Voltage-dependent anion channels are mitophagy receptors mediating the recycling of depolarized mitochondria in Arabidopsis

The mitochondrion is an essential organelle in eukaryotic cells, playing crucial roles in cellular respiration and intracellular signaling pathways. To maintain a healthy population of mitochondria, dysfunctional and excess mitochondria are selectively removed through an autophagic process known as mitophagy. Over the past few decades, various autophagy-related (ATG) proteins involved in mitophagy have been well characterized in yeast and mammalian cells since it has significance to the survival of eukaryotes. While the core autophagy machinery responsible for autophagosome formation is conserved among eukaryotes, the homologs of key regulators of mammalian system is absent in plant. In this study, we identified a unique mitophagy mechanism in plant, that three voltage-dependent anion channel (VDAC) family proteins in the mitochondria outer membrane -- specifically VDAC1, VDAC2, and VDAC3 -- as mitophagy receptors in Arabidopsis. These proteins were required for translocation of ATG8 from the cytosol to the mitochondria surface, when Arabidopsis cells were treated with an uncoupler, 2,4-dinitrophenol (DNP). The VDACs interacted directly with ATG8 through an ATG8-interacting motif (AIM) located in their amino (N) termini.
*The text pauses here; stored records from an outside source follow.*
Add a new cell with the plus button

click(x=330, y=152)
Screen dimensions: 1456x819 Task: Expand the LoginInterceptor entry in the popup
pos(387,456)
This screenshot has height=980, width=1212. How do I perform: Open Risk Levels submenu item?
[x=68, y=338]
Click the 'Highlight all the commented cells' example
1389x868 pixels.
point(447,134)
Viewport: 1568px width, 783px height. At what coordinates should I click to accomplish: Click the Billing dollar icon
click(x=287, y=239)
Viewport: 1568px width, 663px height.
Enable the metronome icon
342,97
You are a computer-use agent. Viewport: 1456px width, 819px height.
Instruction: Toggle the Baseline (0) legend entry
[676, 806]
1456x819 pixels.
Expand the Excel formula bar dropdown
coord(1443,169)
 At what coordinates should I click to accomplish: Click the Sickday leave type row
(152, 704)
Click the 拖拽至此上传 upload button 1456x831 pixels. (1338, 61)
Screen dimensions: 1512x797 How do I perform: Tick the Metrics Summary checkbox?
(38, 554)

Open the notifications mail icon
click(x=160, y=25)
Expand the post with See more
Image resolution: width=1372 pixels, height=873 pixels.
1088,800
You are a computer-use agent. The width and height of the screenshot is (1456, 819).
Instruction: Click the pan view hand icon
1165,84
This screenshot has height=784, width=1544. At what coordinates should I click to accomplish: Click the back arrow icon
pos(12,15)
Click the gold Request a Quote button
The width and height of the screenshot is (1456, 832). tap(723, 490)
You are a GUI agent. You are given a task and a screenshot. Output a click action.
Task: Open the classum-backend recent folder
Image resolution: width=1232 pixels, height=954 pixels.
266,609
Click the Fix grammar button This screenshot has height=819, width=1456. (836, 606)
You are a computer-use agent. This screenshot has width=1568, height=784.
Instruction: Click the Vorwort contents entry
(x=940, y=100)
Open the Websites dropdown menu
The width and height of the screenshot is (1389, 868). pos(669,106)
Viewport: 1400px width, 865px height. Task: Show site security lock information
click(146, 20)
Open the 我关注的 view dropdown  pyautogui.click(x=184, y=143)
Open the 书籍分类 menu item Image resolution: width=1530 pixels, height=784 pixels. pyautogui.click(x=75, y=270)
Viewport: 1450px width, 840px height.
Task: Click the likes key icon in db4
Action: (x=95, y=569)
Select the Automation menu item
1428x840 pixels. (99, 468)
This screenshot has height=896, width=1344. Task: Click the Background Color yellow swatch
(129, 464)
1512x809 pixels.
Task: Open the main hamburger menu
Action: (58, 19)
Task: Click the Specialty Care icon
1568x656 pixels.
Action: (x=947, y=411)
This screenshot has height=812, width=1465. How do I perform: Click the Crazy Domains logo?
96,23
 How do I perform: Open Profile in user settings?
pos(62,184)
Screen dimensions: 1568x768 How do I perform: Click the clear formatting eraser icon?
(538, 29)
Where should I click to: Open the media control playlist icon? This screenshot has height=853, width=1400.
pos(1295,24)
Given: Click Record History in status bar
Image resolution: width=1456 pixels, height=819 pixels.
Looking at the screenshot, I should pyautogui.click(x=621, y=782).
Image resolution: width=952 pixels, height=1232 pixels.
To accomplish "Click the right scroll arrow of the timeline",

Furthermore, vdac mutants exhibited impaired uncoupler-induced mitophagy and accumulated damaged mitochondria. These mitophagy-related phenotypes were more pronounced in vdac double and triple mutant lines. Altogether, our results indicated that VDAC1, 2, and 3 recruit ATG8 to depolarized mitochondria, facilitating the formation of mitophagosomes, presenting a distinguishing mitophagy pathway with mammalian system.